Problem requirements
Set down all of the lines below exactly as they are given.

Exercise material
++++++++++++++++++++
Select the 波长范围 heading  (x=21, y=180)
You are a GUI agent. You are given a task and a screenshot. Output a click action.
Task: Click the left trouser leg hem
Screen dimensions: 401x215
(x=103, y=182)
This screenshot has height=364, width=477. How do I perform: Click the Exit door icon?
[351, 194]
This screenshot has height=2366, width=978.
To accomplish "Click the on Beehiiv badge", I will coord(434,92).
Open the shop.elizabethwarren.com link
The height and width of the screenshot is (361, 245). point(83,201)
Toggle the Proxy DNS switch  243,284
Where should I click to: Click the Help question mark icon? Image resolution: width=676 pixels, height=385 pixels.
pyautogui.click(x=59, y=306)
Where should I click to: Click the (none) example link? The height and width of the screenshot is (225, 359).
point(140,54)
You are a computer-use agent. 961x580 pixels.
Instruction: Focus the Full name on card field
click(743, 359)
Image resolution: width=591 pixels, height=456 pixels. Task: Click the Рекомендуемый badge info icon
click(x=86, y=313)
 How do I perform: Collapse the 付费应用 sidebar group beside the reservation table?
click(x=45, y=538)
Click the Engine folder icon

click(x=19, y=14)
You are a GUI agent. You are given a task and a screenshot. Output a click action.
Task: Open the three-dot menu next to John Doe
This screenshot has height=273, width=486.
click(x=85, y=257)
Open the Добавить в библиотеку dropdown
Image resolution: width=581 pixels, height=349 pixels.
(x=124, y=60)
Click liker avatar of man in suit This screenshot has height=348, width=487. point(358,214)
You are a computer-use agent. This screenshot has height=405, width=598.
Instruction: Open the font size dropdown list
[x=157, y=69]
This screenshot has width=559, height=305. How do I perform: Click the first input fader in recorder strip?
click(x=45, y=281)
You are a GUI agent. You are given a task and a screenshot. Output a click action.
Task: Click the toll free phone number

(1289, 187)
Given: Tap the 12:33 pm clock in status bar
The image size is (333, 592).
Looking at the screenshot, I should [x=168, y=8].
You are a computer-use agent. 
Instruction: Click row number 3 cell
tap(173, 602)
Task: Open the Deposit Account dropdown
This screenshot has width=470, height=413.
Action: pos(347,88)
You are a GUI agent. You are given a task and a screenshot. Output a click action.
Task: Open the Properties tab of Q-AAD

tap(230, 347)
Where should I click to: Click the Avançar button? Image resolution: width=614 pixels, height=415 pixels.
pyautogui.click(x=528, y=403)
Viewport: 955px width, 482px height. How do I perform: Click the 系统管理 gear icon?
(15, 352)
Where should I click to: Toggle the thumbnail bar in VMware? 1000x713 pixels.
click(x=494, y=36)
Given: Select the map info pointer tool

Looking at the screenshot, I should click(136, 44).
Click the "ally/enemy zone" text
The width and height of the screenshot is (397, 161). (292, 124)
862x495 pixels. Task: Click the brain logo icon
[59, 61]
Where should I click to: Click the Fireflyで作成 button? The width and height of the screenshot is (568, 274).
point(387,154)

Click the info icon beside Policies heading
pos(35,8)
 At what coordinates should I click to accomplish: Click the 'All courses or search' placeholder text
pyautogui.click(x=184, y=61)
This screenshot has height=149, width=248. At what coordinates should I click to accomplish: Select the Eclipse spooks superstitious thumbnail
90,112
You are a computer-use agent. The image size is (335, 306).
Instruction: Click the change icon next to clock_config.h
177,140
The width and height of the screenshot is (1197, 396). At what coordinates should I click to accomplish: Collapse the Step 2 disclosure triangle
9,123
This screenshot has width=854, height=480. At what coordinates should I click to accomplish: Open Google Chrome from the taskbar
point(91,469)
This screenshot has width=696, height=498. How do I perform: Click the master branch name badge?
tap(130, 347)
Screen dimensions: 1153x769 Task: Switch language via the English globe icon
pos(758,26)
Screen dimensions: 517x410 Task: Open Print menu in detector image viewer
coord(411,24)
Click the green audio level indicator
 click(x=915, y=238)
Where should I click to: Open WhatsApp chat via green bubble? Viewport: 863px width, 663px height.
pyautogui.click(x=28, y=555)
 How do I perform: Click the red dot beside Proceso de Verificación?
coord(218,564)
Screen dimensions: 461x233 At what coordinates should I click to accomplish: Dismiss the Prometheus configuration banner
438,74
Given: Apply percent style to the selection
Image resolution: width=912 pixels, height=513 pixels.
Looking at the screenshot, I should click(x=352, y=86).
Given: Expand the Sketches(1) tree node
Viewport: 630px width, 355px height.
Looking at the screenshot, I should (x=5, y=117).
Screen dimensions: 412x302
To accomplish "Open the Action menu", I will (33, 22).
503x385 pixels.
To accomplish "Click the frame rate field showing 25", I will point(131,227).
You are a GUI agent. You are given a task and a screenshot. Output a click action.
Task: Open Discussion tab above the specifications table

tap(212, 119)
++++++++++++++++++++
Exercise solution
Select the 波长范围 heading  (x=21, y=180)
You are a GUI agent. You are given a task and a screenshot. Output a click action.
Task: Click the left trouser leg hem
Screen dimensions: 401x215
(x=103, y=182)
This screenshot has height=364, width=477. How do I perform: Click the Exit door icon?
[351, 194]
This screenshot has height=2366, width=978.
To accomplish "Click the on Beehiiv badge", I will coord(434,92).
Open the shop.elizabethwarren.com link
The height and width of the screenshot is (361, 245). point(83,201)
Toggle the Proxy DNS switch  243,284
Where should I click to: Click the Help question mark icon? Image resolution: width=676 pixels, height=385 pixels.
pyautogui.click(x=59, y=306)
Where should I click to: Click the (none) example link? The height and width of the screenshot is (225, 359).
point(140,54)
You are a computer-use agent. 961x580 pixels.
Instruction: Focus the Full name on card field
click(743, 359)
Image resolution: width=591 pixels, height=456 pixels. Task: Click the Рекомендуемый badge info icon
click(x=86, y=313)
 How do I perform: Collapse the 付费应用 sidebar group beside the reservation table?
click(x=45, y=538)
Click the Engine folder icon

click(x=19, y=14)
You are a GUI agent. You are given a task and a screenshot. Output a click action.
Task: Open the three-dot menu next to John Doe
This screenshot has height=273, width=486.
click(x=85, y=257)
Open the Добавить в библиотеку dropdown
Image resolution: width=581 pixels, height=349 pixels.
(x=124, y=60)
Click liker avatar of man in suit This screenshot has height=348, width=487. point(358,214)
You are a computer-use agent. This screenshot has height=405, width=598.
Instruction: Open the font size dropdown list
[x=157, y=69]
This screenshot has width=559, height=305. How do I perform: Click the first input fader in recorder strip?
click(x=45, y=281)
You are a GUI agent. You are given a task and a screenshot. Output a click action.
Task: Click the toll free phone number

(1289, 187)
Given: Tap the 12:33 pm clock in status bar
The image size is (333, 592).
Looking at the screenshot, I should [x=168, y=8].
You are a computer-use agent. 
Instruction: Click row number 3 cell
tap(173, 602)
Task: Open the Deposit Account dropdown
This screenshot has width=470, height=413.
Action: pos(347,88)
You are a GUI agent. You are given a task and a screenshot. Output a click action.
Task: Open the Properties tab of Q-AAD

tap(230, 347)
Where should I click to: Click the Avançar button? Image resolution: width=614 pixels, height=415 pixels.
pyautogui.click(x=528, y=403)
Viewport: 955px width, 482px height. How do I perform: Click the 系统管理 gear icon?
(15, 352)
Where should I click to: Toggle the thumbnail bar in VMware? 1000x713 pixels.
click(x=494, y=36)
Given: Select the map info pointer tool

Looking at the screenshot, I should click(136, 44).
Click the "ally/enemy zone" text
The width and height of the screenshot is (397, 161). (292, 124)
862x495 pixels. Task: Click the brain logo icon
[59, 61]
Where should I click to: Click the Fireflyで作成 button? The width and height of the screenshot is (568, 274).
point(387,154)

Click the info icon beside Policies heading
pos(35,8)
 At what coordinates should I click to accomplish: Click the 'All courses or search' placeholder text
pyautogui.click(x=184, y=61)
This screenshot has height=149, width=248. At what coordinates should I click to accomplish: Select the Eclipse spooks superstitious thumbnail
90,112
You are a computer-use agent. The image size is (335, 306).
Instruction: Click the change icon next to clock_config.h
177,140
The width and height of the screenshot is (1197, 396). At what coordinates should I click to accomplish: Collapse the Step 2 disclosure triangle
9,123
This screenshot has width=854, height=480. At what coordinates should I click to accomplish: Open Google Chrome from the taskbar
point(91,469)
This screenshot has width=696, height=498. How do I perform: Click the master branch name badge?
tap(130, 347)
Screen dimensions: 1153x769 Task: Switch language via the English globe icon
pos(758,26)
Screen dimensions: 517x410 Task: Open Print menu in detector image viewer
coord(411,24)
Click the green audio level indicator
 click(x=915, y=238)
Where should I click to: Open WhatsApp chat via green bubble? Viewport: 863px width, 663px height.
pyautogui.click(x=28, y=555)
 How do I perform: Click the red dot beside Proceso de Verificación?
coord(218,564)
Screen dimensions: 461x233 At what coordinates should I click to accomplish: Dismiss the Prometheus configuration banner
438,74
Given: Apply percent style to the selection
Image resolution: width=912 pixels, height=513 pixels.
Looking at the screenshot, I should click(x=352, y=86).
Given: Expand the Sketches(1) tree node
Viewport: 630px width, 355px height.
Looking at the screenshot, I should (x=5, y=117).
Screen dimensions: 412x302
To accomplish "Open the Action menu", I will (33, 22).
503x385 pixels.
To accomplish "Click the frame rate field showing 25", I will point(131,227).
You are a GUI agent. You are given a task and a screenshot. Output a click action.
Task: Open Discussion tab above the specifications table

tap(212, 119)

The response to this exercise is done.